▶ [Questions]:
**1.** In the passage on chitin, write out the part starting at "Chitin is a" and ending at "variety of organisms.", substituting "durable" for "robust".
**2.** For each statement below, decide whether it agrees with the passage on chitin. Answer yes or no and quote the words that settle it.
(a) Family 19 chitinases are found mostly in plants.
(b) β-chitin is the dominant crystalline polymorph of chitin.
(c) Chitin exists mainly in a soluble form.

▶ [Reading text]:
-------

Chitin is a widespread biopolymer composed of β(1,4)-linked N-acetylglucosamine that provides structural and chemical resistance in the exoskeleton of crustaceans and arthropods, as well as in the cell wall of fungi. Chitin exists almost exclusively in an insoluble crystalline form that complexes with proteins and/or minerals to form a robust composite material. Three naturally occurring crystalline polymorphs have been described in the literature: the dominant polymorph α-chitin (antiparallel packing of the chitin chains); β-chitin (parallel packing of the chitin chains); and the minor polymorph γ-chitin (mixture of parallel and antiparallel chain packing) [1,2]. In nature, chitin is only exceeded in abundance by the structural biopolymers of plants (cellulose and hemicellulose) and is an important source of energy for a variety of organisms.
The primary degraders of chitin are microorganisms that secrete one or several chitin-degrading enzymes (chitinases). On the basis of sequence and structure, chitinases are classified into two distinct families (18 and 19) of glycoside hydrolases [3,4]. Recently, a complete survey of Trichoderma chitinases suggested a further classification of family 18 chitinases into subgroups A (bacterial/fungal), B (plant/fungal) and C (killer toxin-like chitinases) . Family 18 chitinases are represented in most living organisms, whereas family 19 enzymes are mostly found in plants, where they contribute to defence against chitinous pathogens.

-------

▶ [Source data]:
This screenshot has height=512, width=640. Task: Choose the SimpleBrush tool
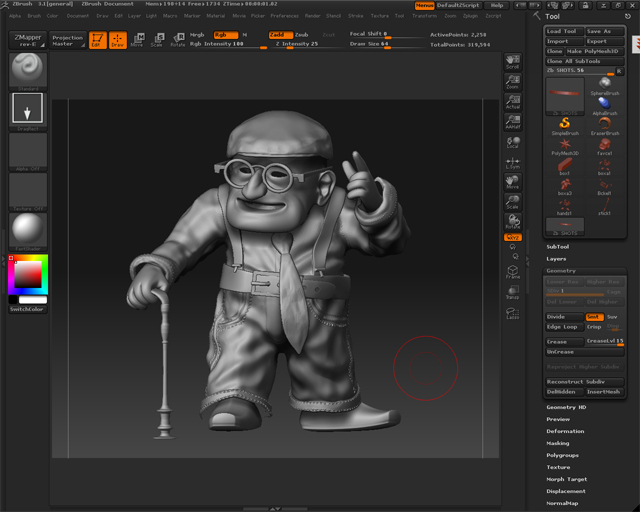click(565, 125)
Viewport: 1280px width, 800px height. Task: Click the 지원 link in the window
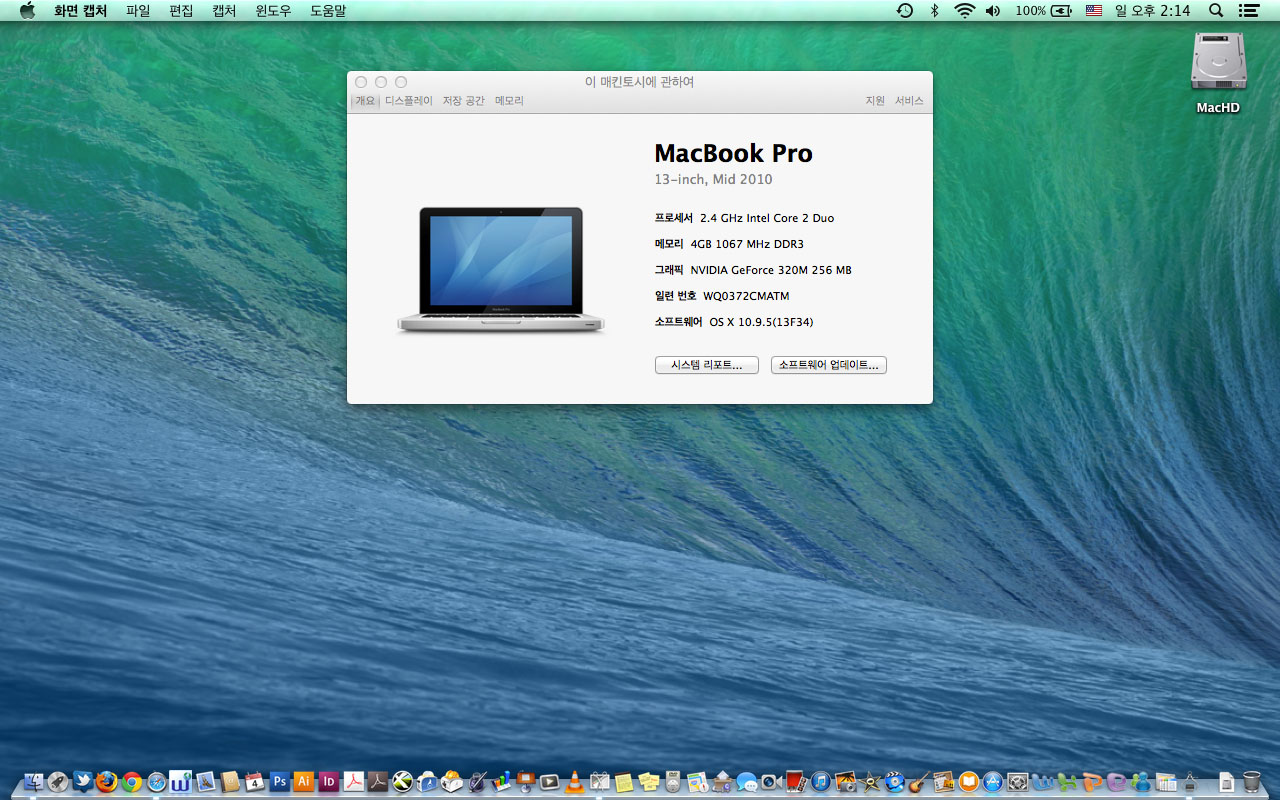875,101
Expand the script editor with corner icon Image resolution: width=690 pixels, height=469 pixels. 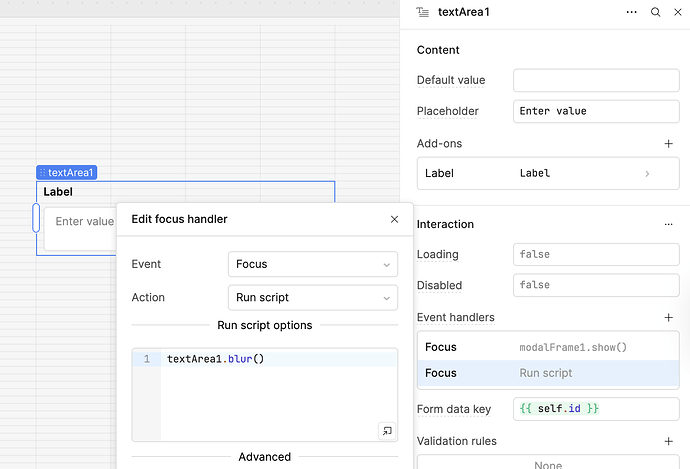[386, 431]
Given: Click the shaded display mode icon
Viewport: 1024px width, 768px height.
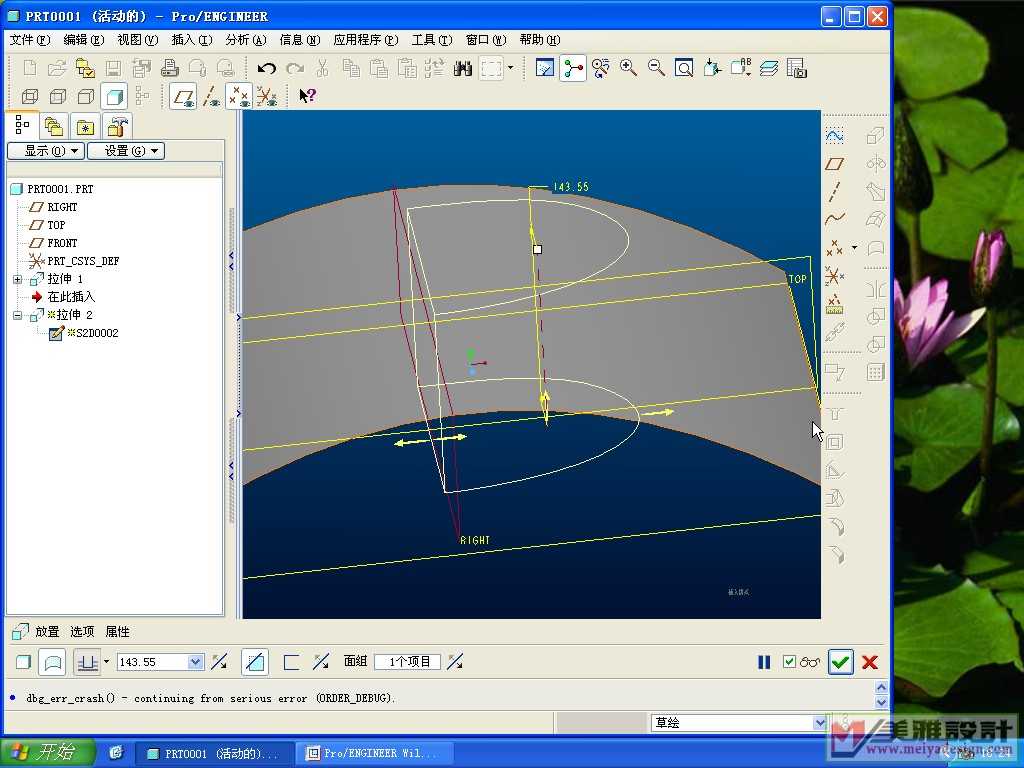Looking at the screenshot, I should coord(115,96).
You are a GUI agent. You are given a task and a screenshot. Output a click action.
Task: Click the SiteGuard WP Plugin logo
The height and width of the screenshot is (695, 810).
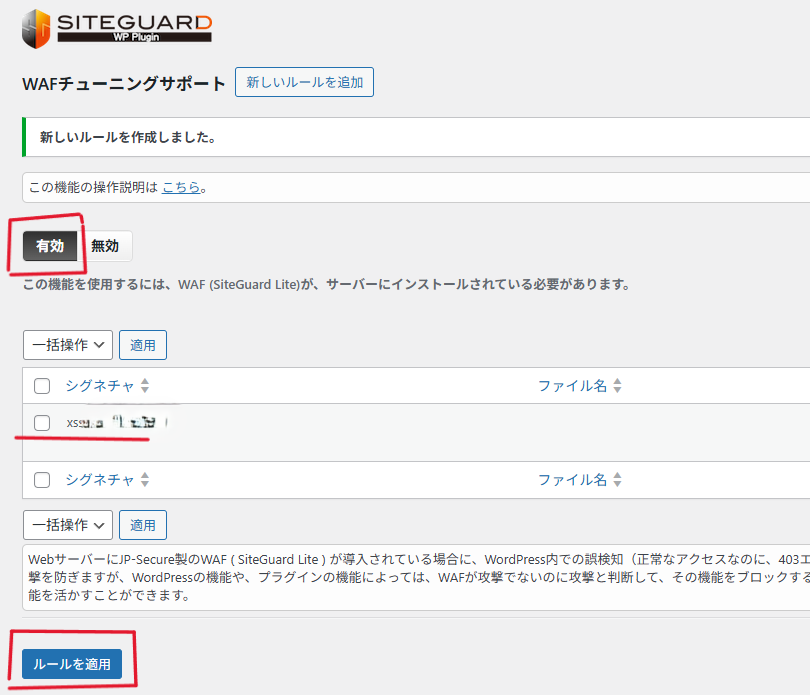(116, 29)
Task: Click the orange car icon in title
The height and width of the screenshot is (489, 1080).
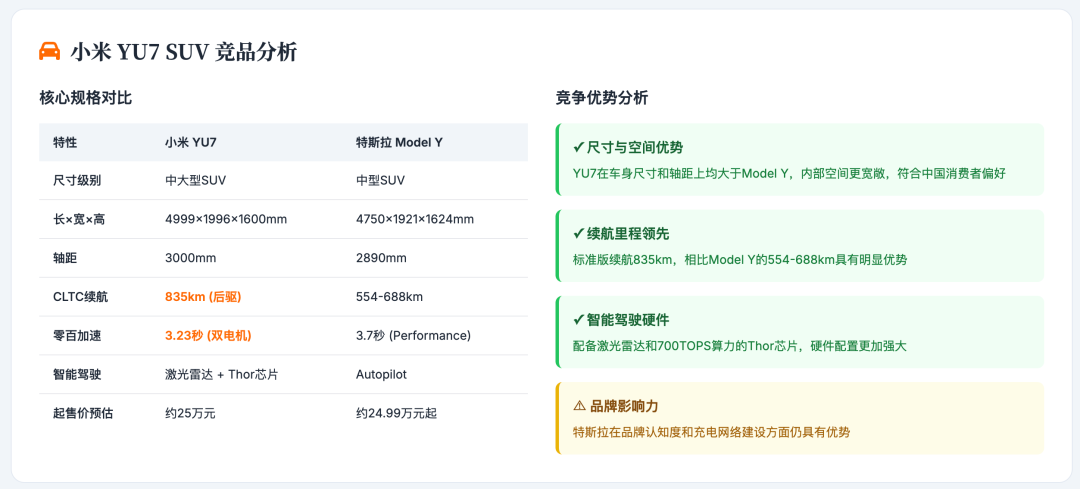Action: click(x=50, y=51)
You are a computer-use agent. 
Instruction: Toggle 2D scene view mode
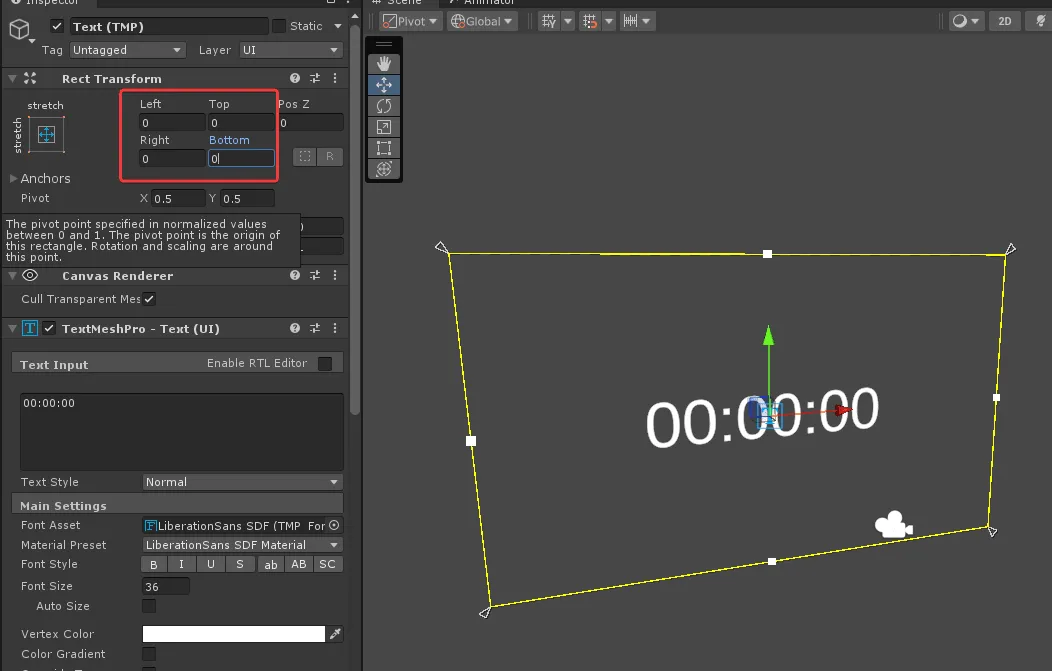(x=1006, y=21)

-------

▶ [Answer set]:
**1.**
Chitin is a widespread biopolymer composed of β(1,4)-linked N-acetylglucosamine that provides structural and chemical resistance in the exoskeleton of crustaceans and arthropods, as well as in the cell wall of fungi. Chitin exists almost exclusively in an insoluble crystalline form that complexes with proteins and/or minerals to form a durable composite material. Three naturally occurring crystalline polymorphs have been described in the literature: the dominant polymorph α-chitin (antiparallel packing of the chitin chains); β-chitin (parallel packing of the chitin chains); and the minor polymorph γ-chitin (mixture of parallel and antiparallel chain packing) [1,2]. In nature, chitin is only exceeded in abundance by the structural biopolymers of plants (cellulose and hemicellulose) and is an important source of energy for a variety of organisms.

**2.**
(a) Yes: "whereas family 19 enzymes are mostly found in plants"
(b) No: "the dominant polymorph α-chitin"
(c) No: "Chitin exists almost exclusively in an insoluble crystalline form"